■ Task description: Output the lines of the listing below exactly, starting at the line containing "Click the Local Users role title" and stopping after the last line, with any pictures dropped.

━━━━━━━━━━━━━━━━━━━━

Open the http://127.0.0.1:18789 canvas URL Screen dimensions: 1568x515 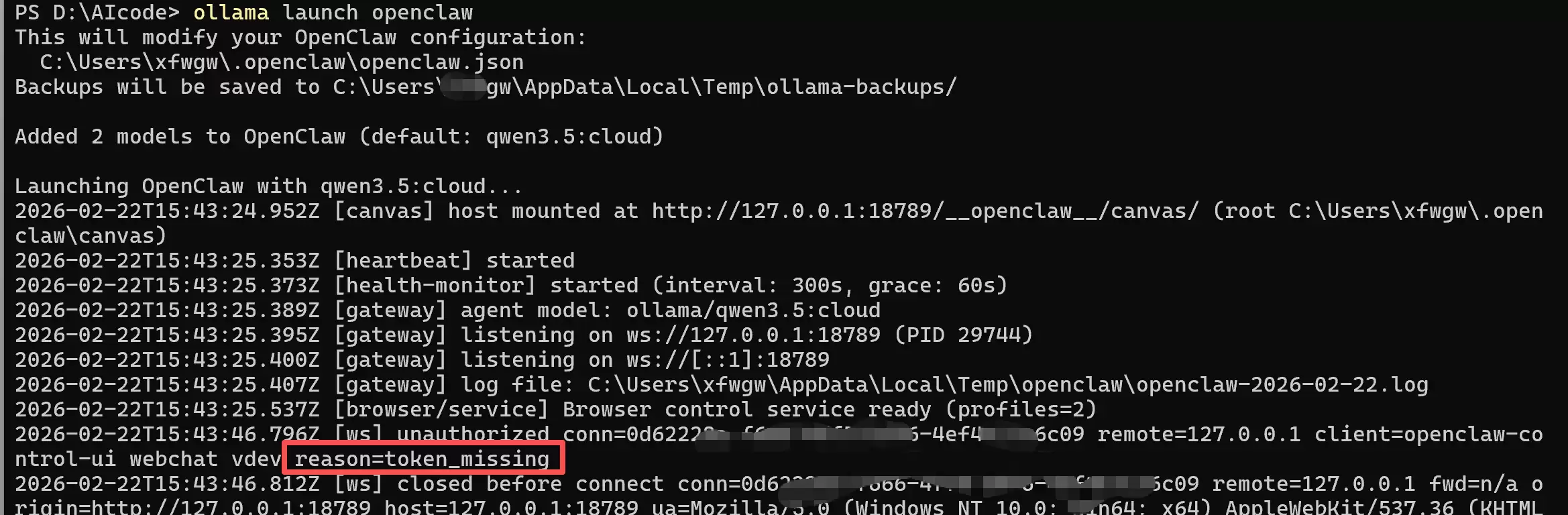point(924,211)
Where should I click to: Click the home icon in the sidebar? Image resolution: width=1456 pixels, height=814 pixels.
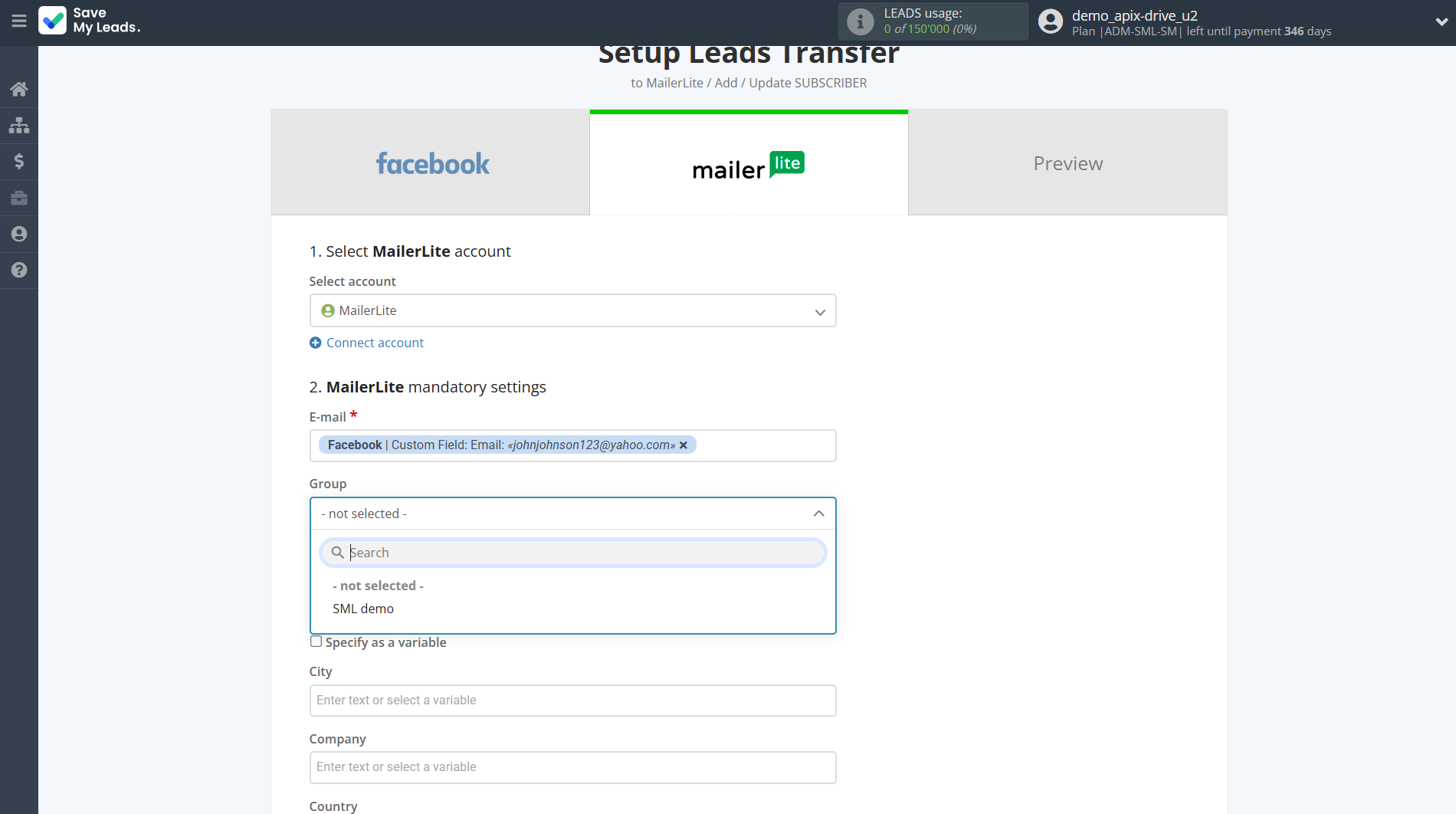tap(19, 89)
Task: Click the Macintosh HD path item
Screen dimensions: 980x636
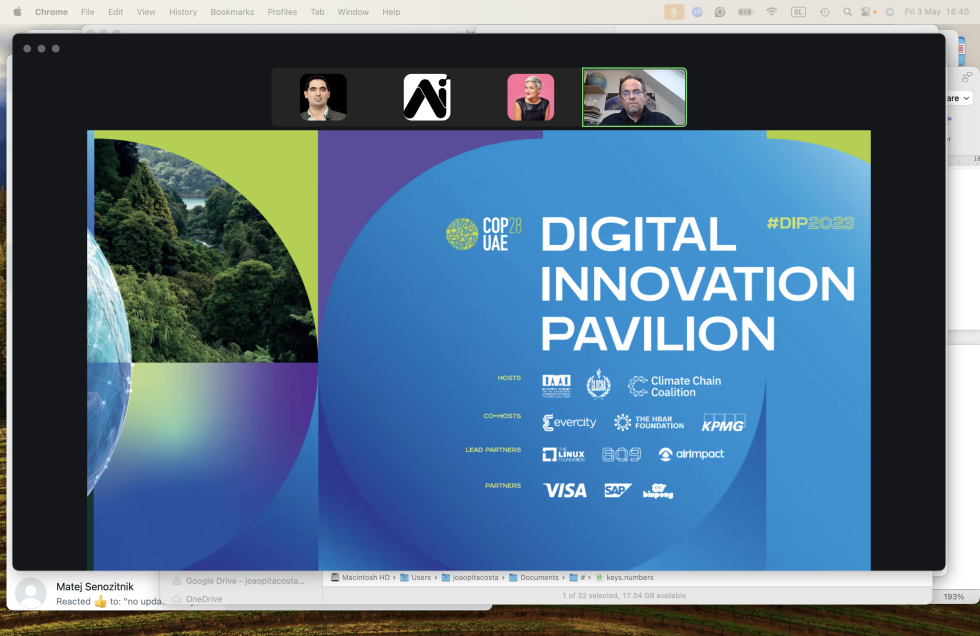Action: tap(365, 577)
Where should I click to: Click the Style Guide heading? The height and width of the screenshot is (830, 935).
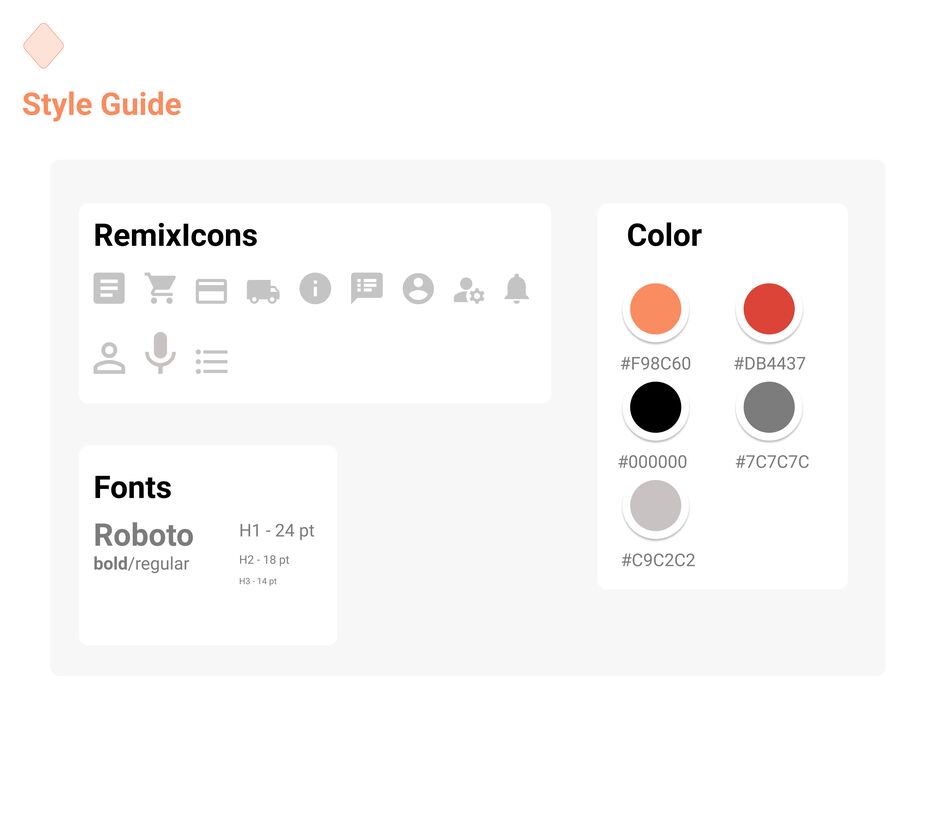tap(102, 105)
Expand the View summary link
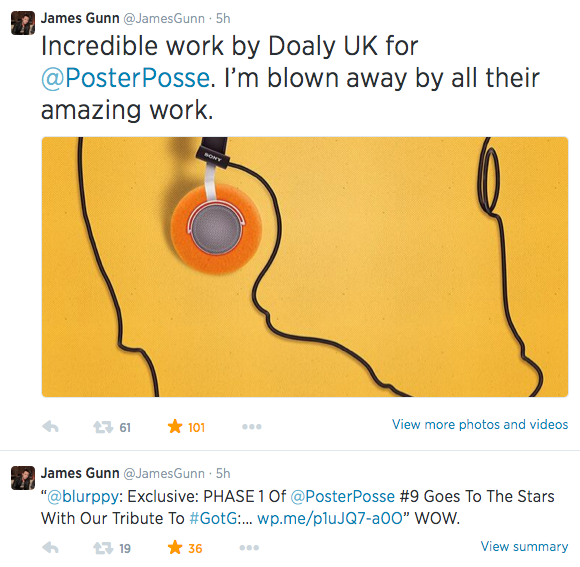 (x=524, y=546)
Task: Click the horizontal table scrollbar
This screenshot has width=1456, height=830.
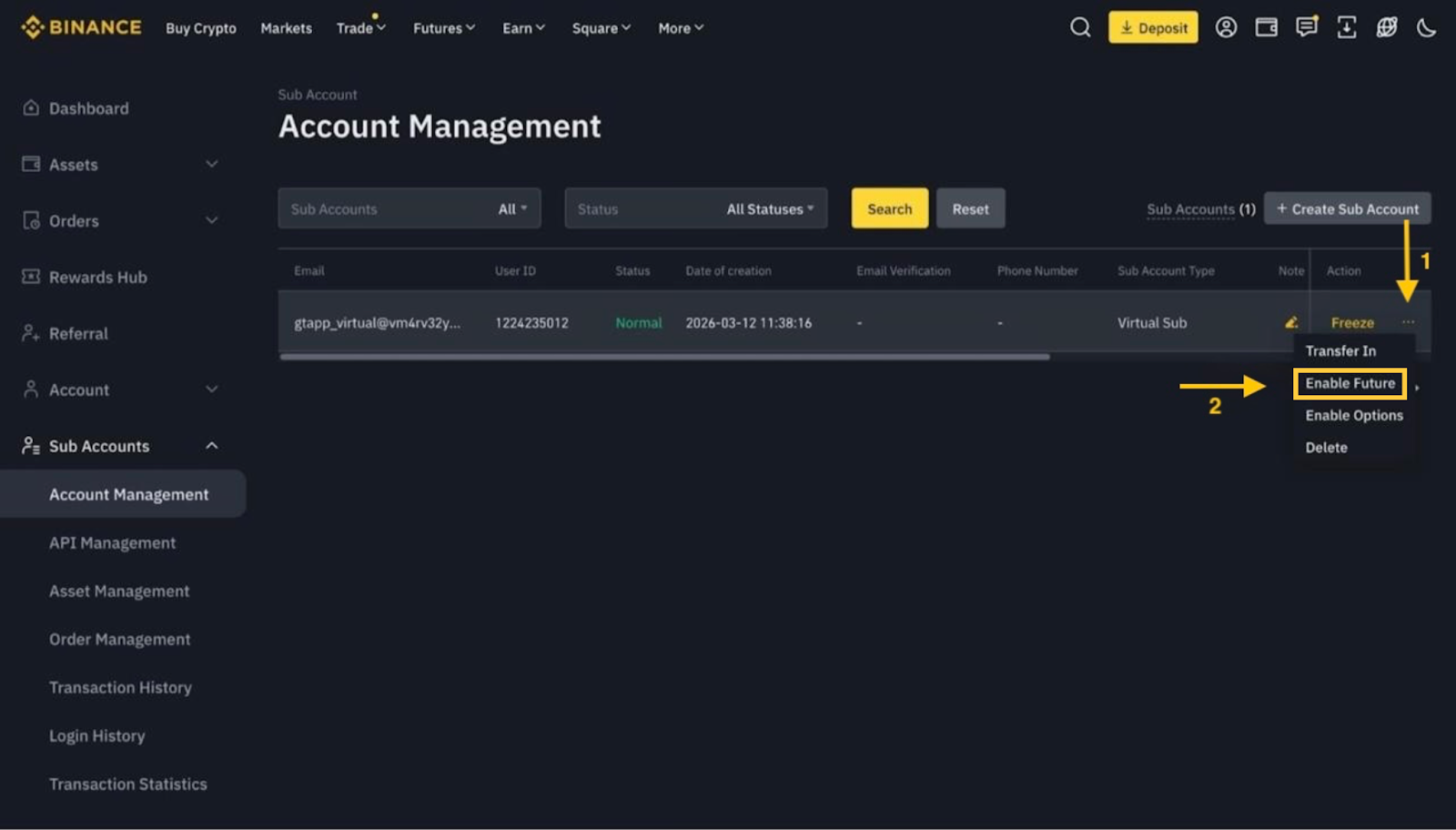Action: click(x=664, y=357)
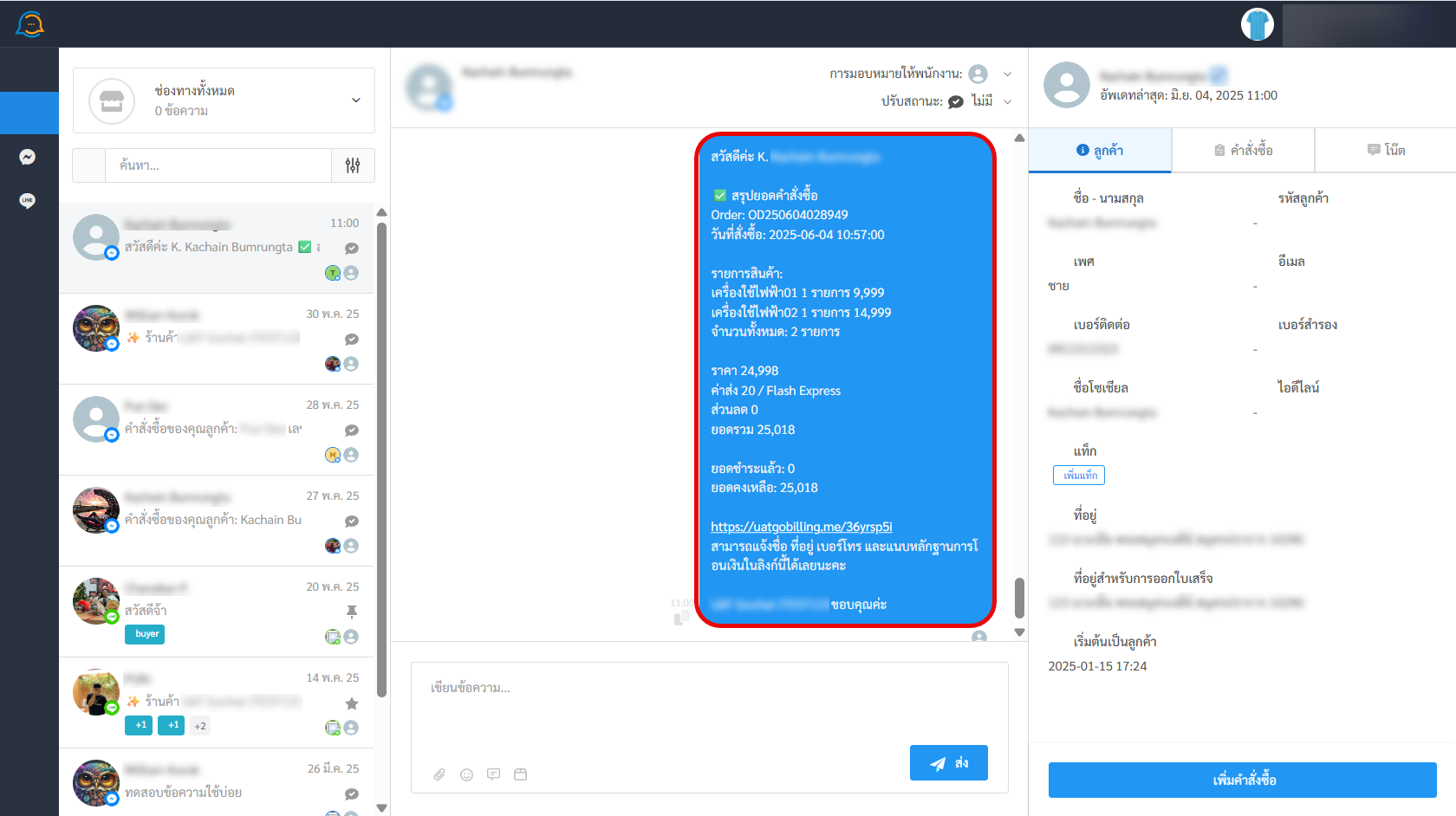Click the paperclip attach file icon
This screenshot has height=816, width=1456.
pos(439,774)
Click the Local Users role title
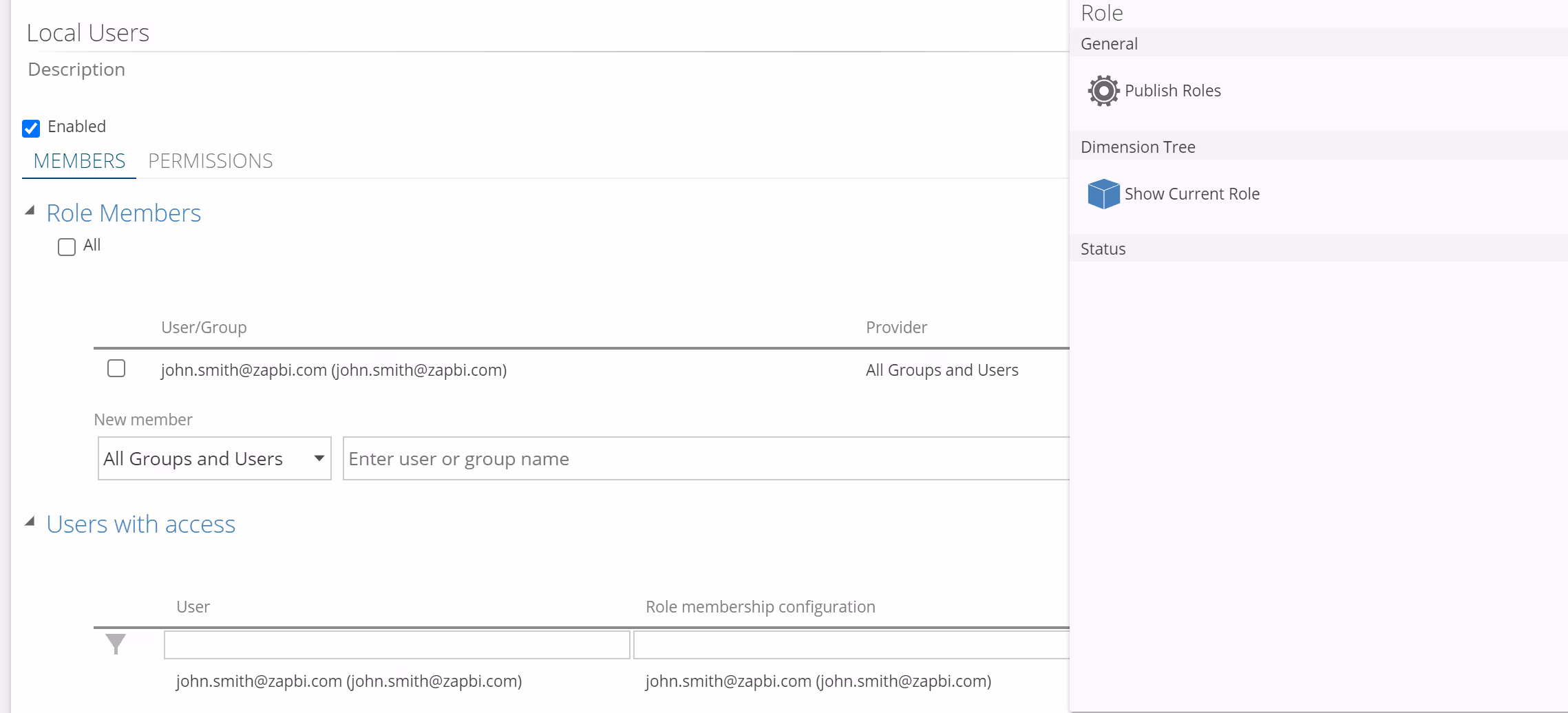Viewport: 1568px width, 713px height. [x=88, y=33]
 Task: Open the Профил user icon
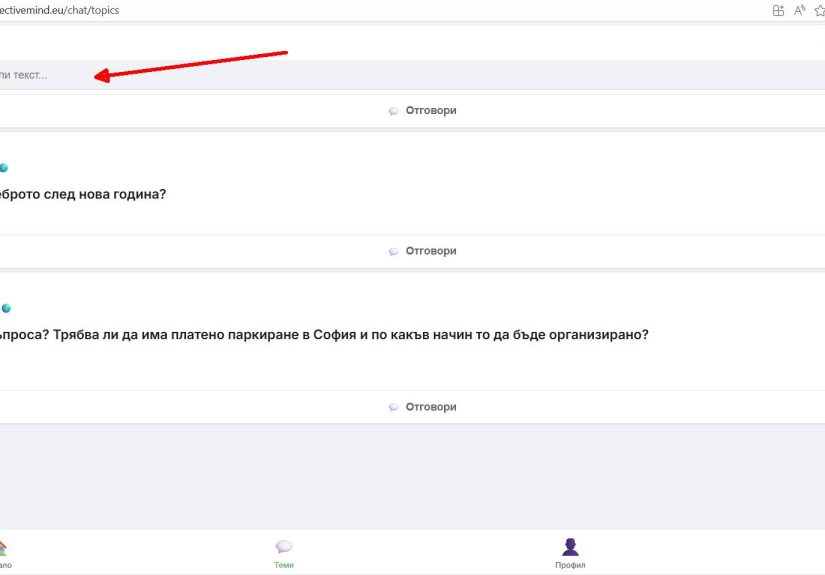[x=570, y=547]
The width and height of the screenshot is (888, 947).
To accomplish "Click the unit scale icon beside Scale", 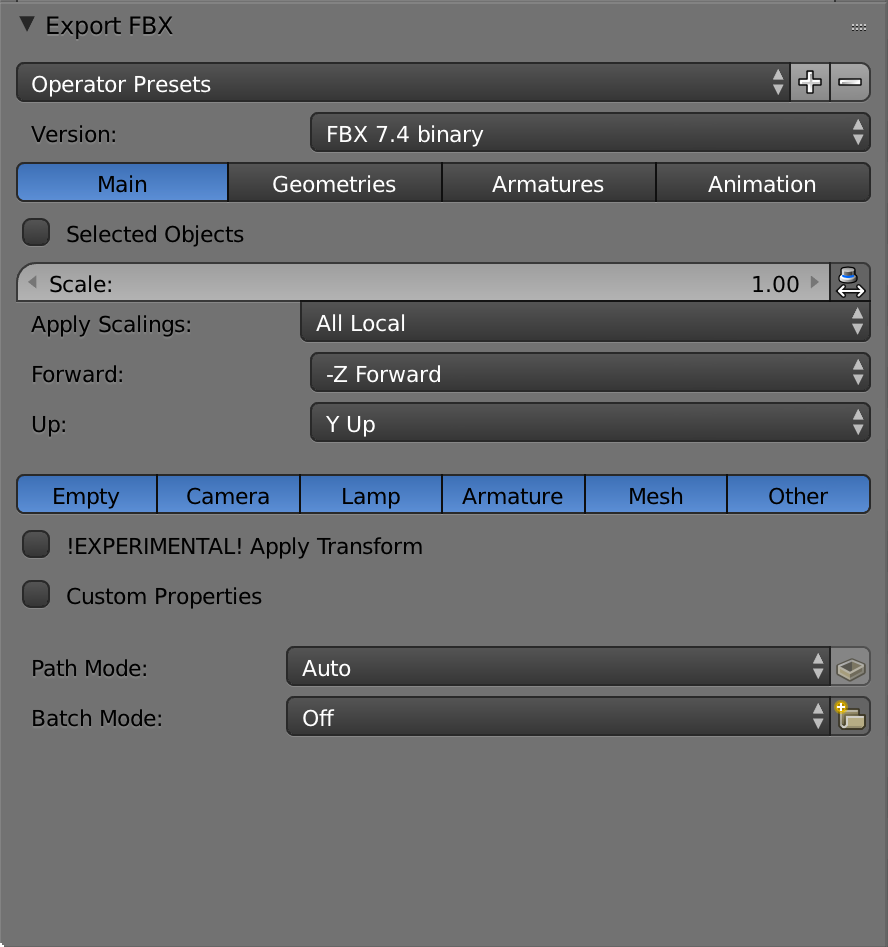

━━━━━━━━━━━━━━━━━━━━

■ Answer to this problem:
Click the Local Users role title
Viewport: 1568px width, 713px height. [x=88, y=33]
 Task: Open the Профил user icon
[x=570, y=547]
The width and height of the screenshot is (888, 947).
To accomplish "Click the unit scale icon beside Scale", 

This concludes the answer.